The Chugach School District’s “Voyage To Excellence” began in 1994 when we spent two years gathering community and business input about what we wanted our graduates to know and be able to do. Leadership, staff, students and community members participated in ongoing training to gather authentic input and strategically use that input to rebuild. We looked to our students and community to affect change: rather than “Buy In,” where people point at the district when a problem surfaces and ask you to fix your problem, we developed “Ownership,” where everyone pitches in to solve any problems that surface.
This heavy investment in early, frequent and ongoing community engagement was essential to the rebuilding efforts and overcoming resistance to change. We built our new plane as we were flying it, so the solid foundation of community support coupled with a bold leadership commitment to stick with it for at least five years were essential catalysts.
It’s clear today that our commitment and community involvement set Chugach rebuilding apart from many other school reform efforts. We know now that the cost in time, energy, and resources to build the strong foundational level of our system are far lower than the cost of a failed rebuilding effort, not to mention the high costs associated with a less effective school system for our students.
Twenty years later, we are thankful for how our community guided us in the right direction through difficult-to-answer common sense questions, which we honored by building right into the new system. Should we expect all students to learn the same material, in the same way, at the same pace? Should we allow our system to hold back students who are ready to advance to new learning material? Should we advance students to new learning levels before they are ready? Should we consider the state-tested content areas as the most important, or consider all content areas equally important?
What We Did: Changing to a Performance-Based Model
The common sense questions led us to responses which reversed the traditional education equation. In our past traditional system, time (180 school days per year) was the constant, and learning (the amount learned by each student each year) was the variable.
Today’s performance-based system allows learning to be the constant for each student, while time is the variable. Students learn at their best developmental pace, developing interest-based relevant individual learning plans and projects that help each individual master academic skills. Teachers serve as facilitators who help students stay on course academically and fulfill local and state learning standards. Students, teachers and families work together to construct individualized learning plans, small group performance tasks, classroom and schoolwide thematic units.

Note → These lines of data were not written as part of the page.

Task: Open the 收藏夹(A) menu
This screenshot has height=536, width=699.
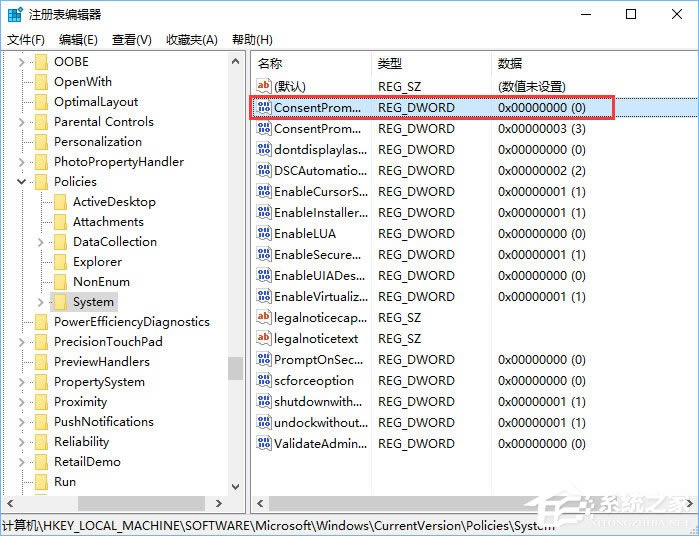Action: pyautogui.click(x=191, y=39)
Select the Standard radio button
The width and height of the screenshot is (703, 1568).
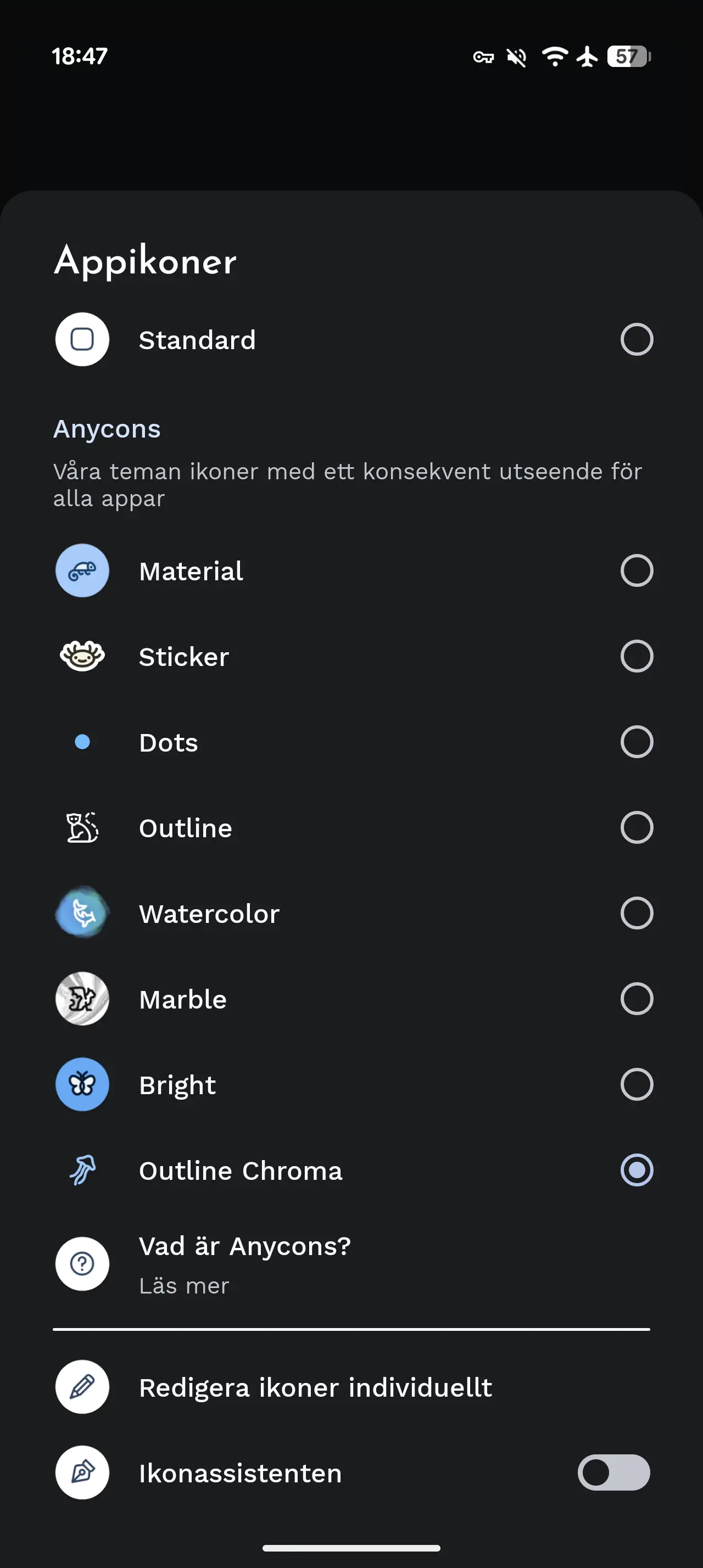[637, 340]
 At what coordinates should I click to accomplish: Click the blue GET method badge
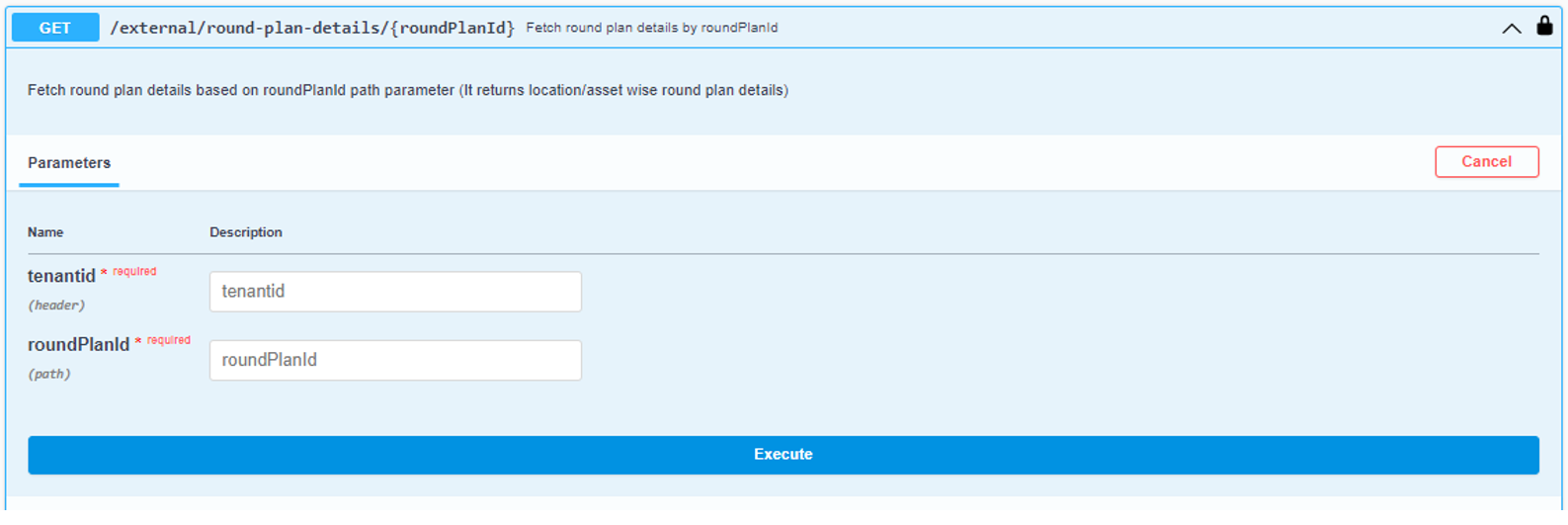(x=55, y=28)
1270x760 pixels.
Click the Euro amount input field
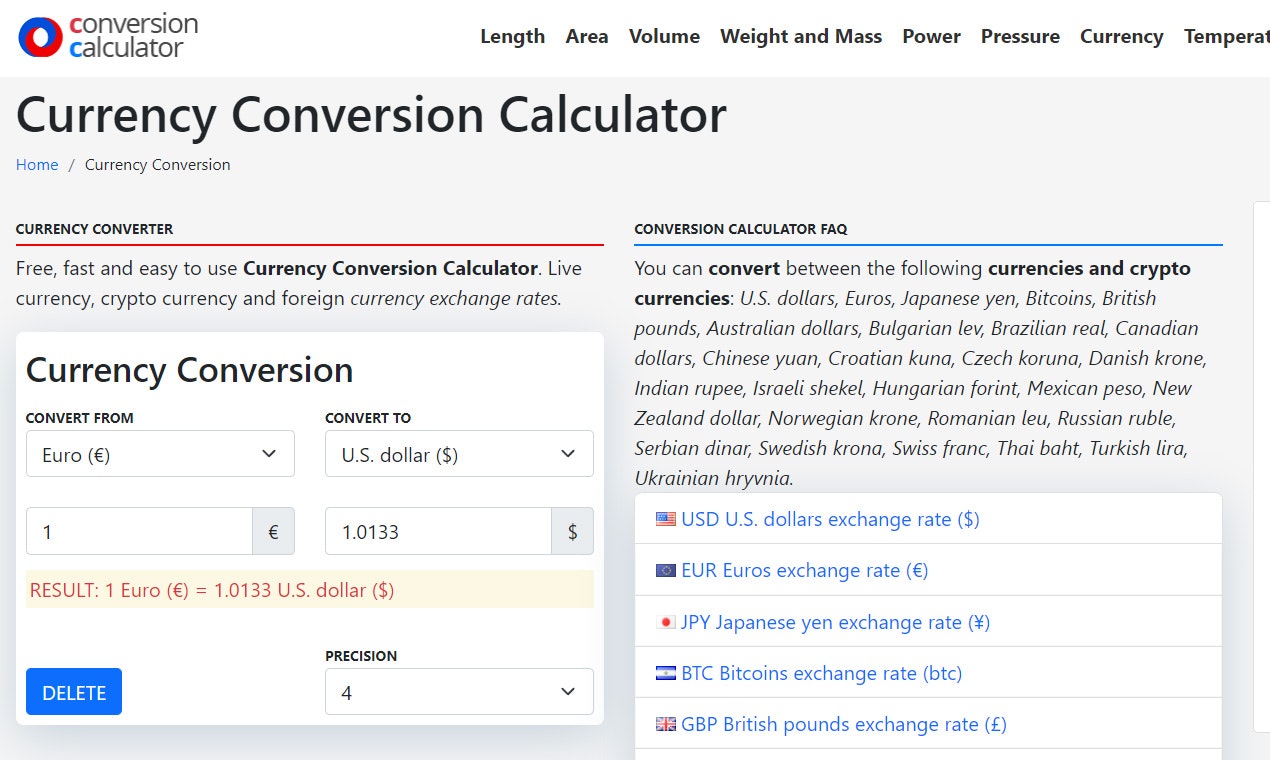point(140,531)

These processes allow students to be involved in developing their educational experience.
Multi-age groups of students are routinely found planning, raising funds, scheduling, and developing proposals to present to the school board for travel to far reaches of the globe. They experience first-hand learning about the culture, people, and history of each location they visit. While each student involved is part of a larger learning experience, they each have individualized learning expectations which align with the project roles they fulfill and with their current educational learning level needs. From Europe, Costa Rica, and Puerto Rico, to Hawaii, Washington DC. and the Grand Canyon, students use real life skills to plan, fund, and learn from these Ed-Ventures.

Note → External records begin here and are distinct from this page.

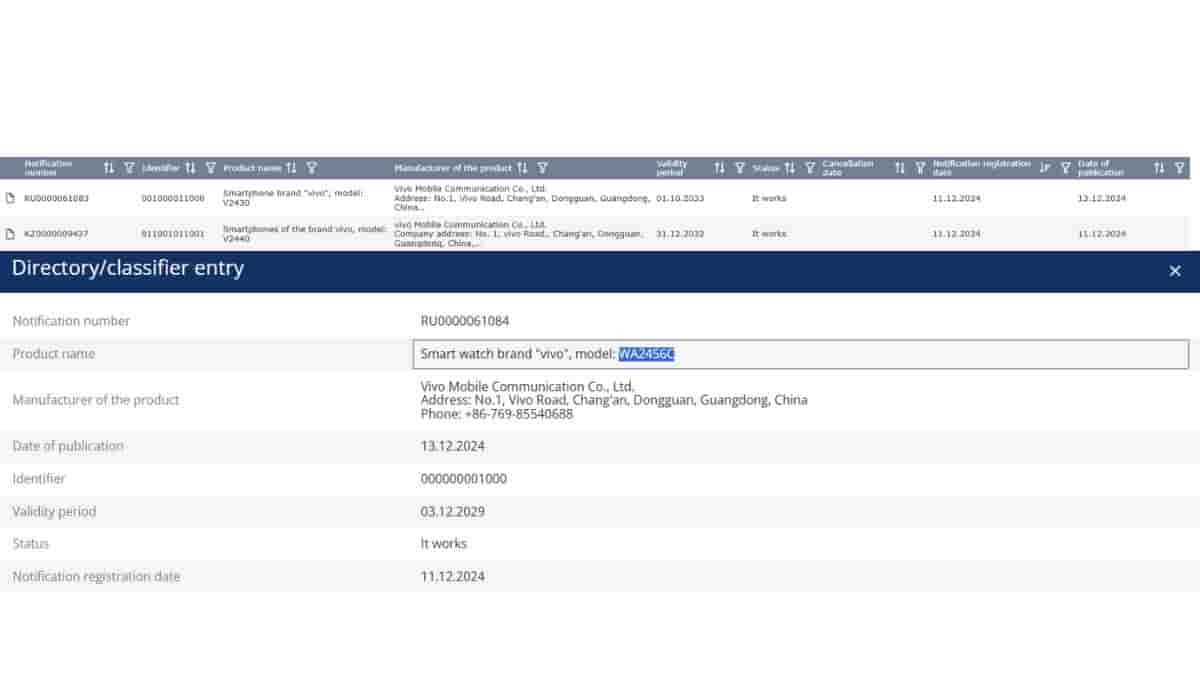This screenshot has width=1200, height=675.
Task: Open the Status column filter
Action: (810, 168)
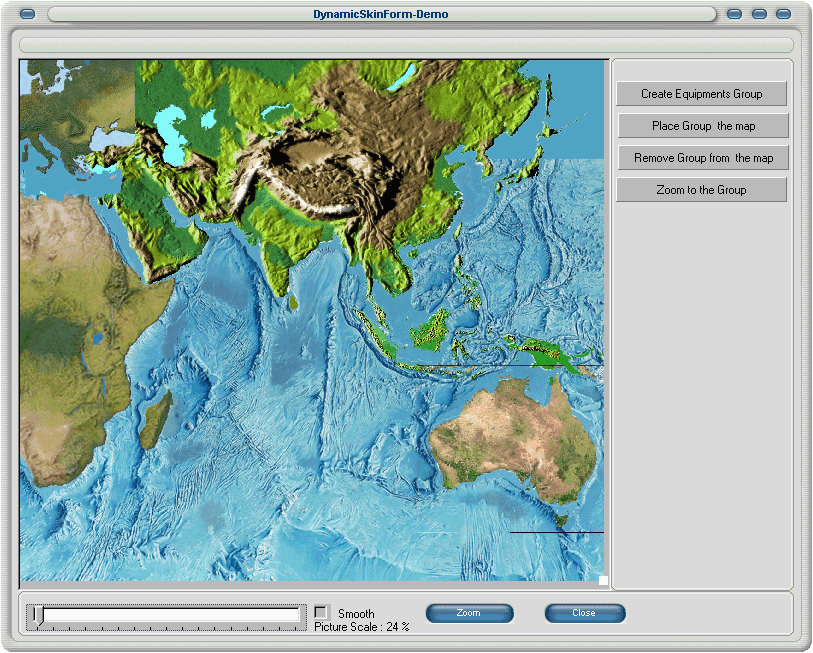
Task: Click the middle right title-bar button
Action: (x=759, y=14)
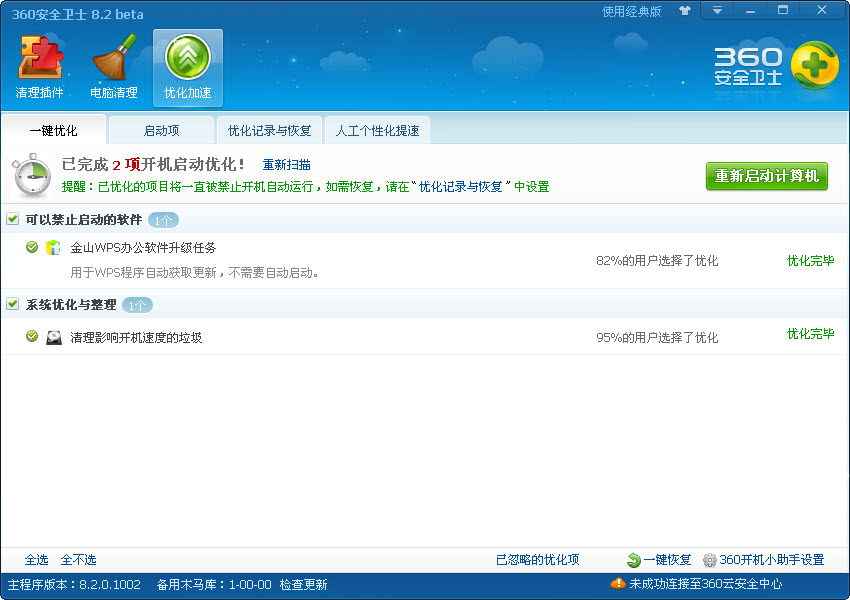Click the stopwatch icon beside the optimization result
850x600 pixels.
31,176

At a more local level, students engage communities in Alaskan Native Subsistence culture and Suqcestun language by harvesting berries, fish, and other natural resources to develop the likes of “The Blueberry Book” or the “Salmon Book,” including Elder interviews, cultural and historical stories, drawings and recipes. Recent projects include schoolwide groups partnering with post secondary organizations to plan and facilitate STEM related events such as a Robotics Camp, Welding Camp and EMT training. In addition to specific credentialing in each of these areas, local and state performance standards from all content areas are integrated into each of these learning experiences.
Alongside an individualized learning plan, each student constructs a School-to-Life plan, ultimately presenting it to the school board prior to graduation. Today, with an 87% ultimate graduation rate, we consistently see graduates transition to employment or post-secondary training at levels ranging from 80% to 88% annually.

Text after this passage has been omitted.